• [Work to be completed]:
Write out the entire listing below line for line, with no changes.

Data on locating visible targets
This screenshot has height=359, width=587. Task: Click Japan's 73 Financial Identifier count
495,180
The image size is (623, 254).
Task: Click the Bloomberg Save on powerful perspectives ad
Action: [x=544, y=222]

• [Complete response]:
This screenshot has height=359, width=587. Task: Click Japan's 73 Financial Identifier count
495,180
The image size is (623, 254).
Task: Click the Bloomberg Save on powerful perspectives ad
Action: [x=544, y=222]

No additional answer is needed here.